- Extracted entries
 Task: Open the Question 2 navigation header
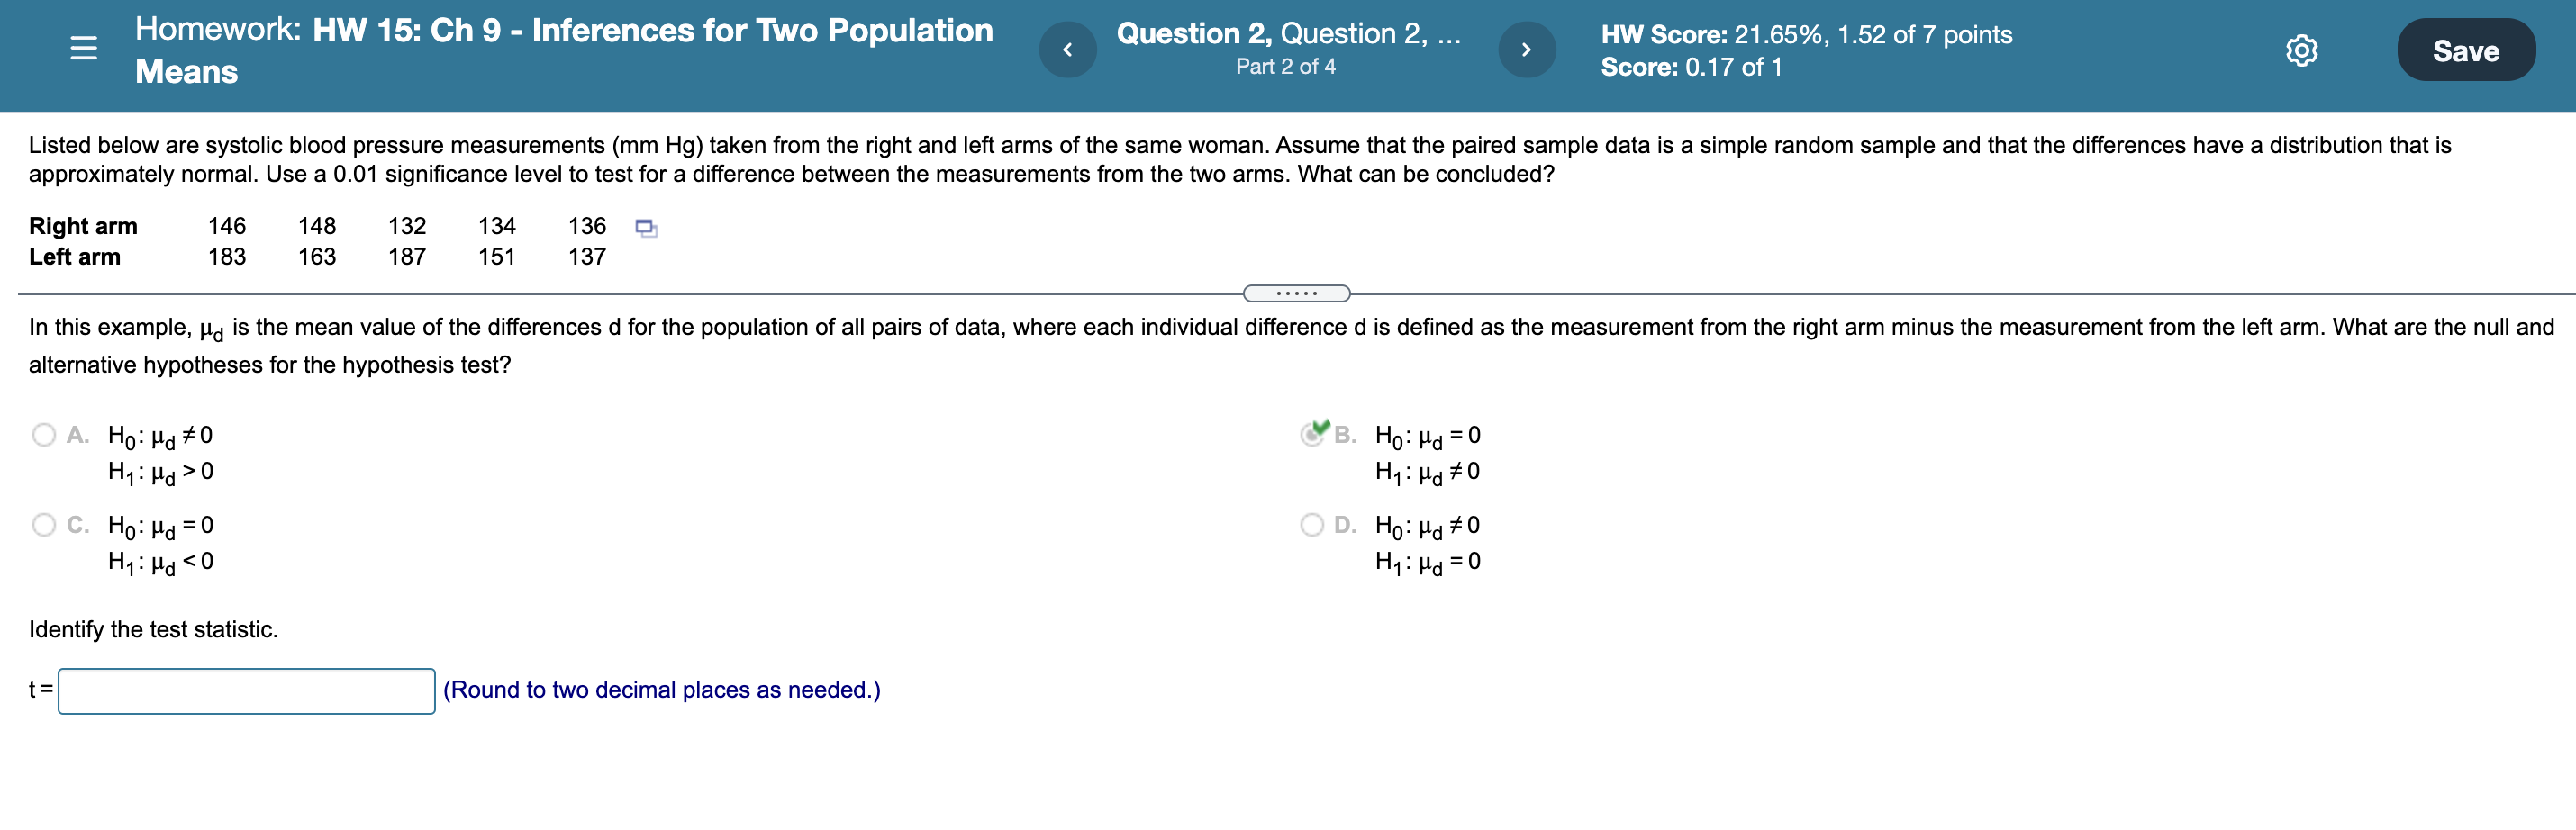pos(1288,33)
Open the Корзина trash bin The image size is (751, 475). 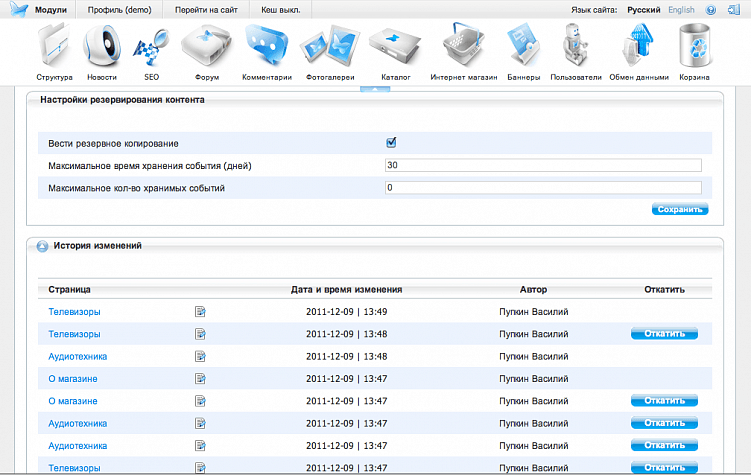[694, 49]

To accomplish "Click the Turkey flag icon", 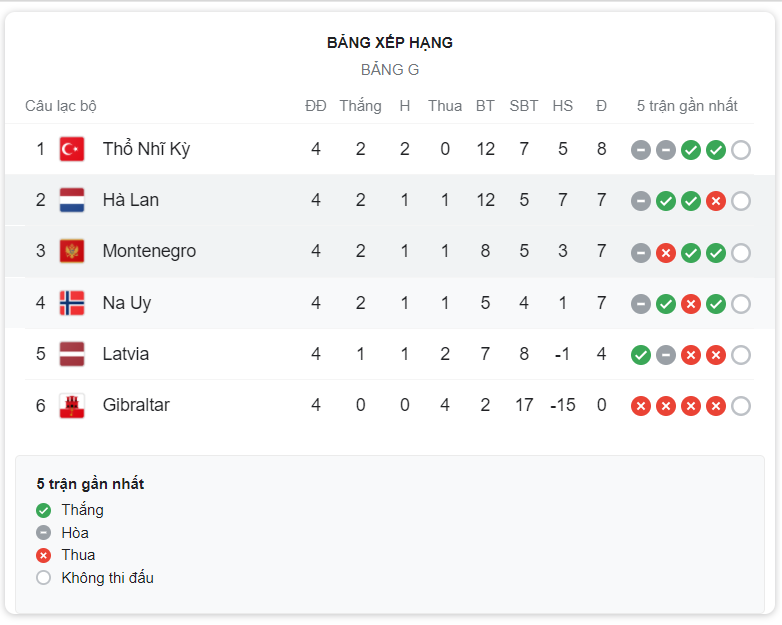I will tap(72, 149).
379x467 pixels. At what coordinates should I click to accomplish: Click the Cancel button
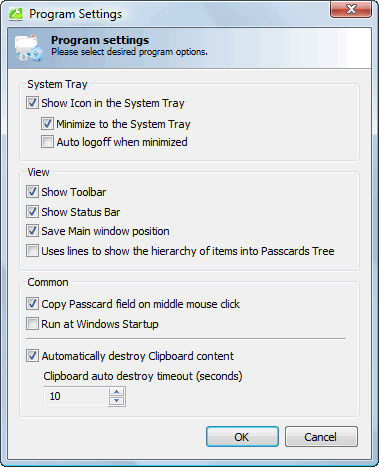pos(321,437)
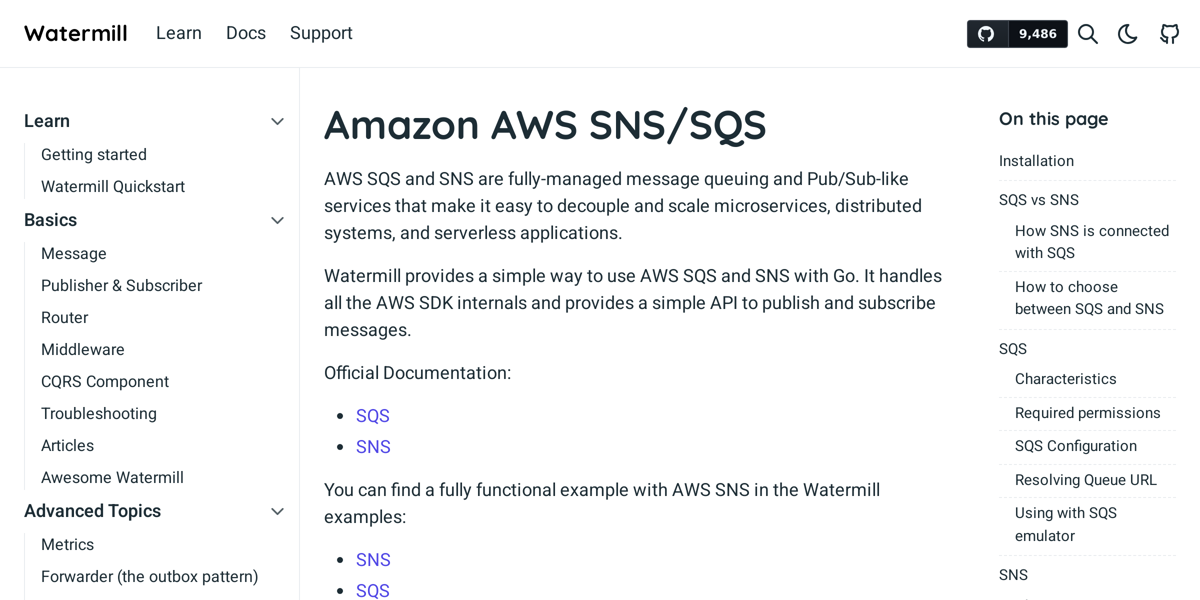Open the CQRS Component page

tap(105, 381)
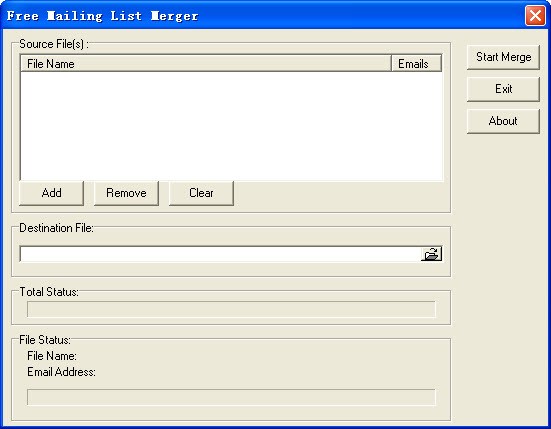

- Task
Verbatim output, no pictures: the line holding "379x467 pixels. At" and all lines after it through the last line of the material, with nothing else.

- Your solution
379x467 pixels. At what coordinates should I click to accomplish: Click the Cancel button
pos(321,437)
Open the CQRS Component page

tap(105, 381)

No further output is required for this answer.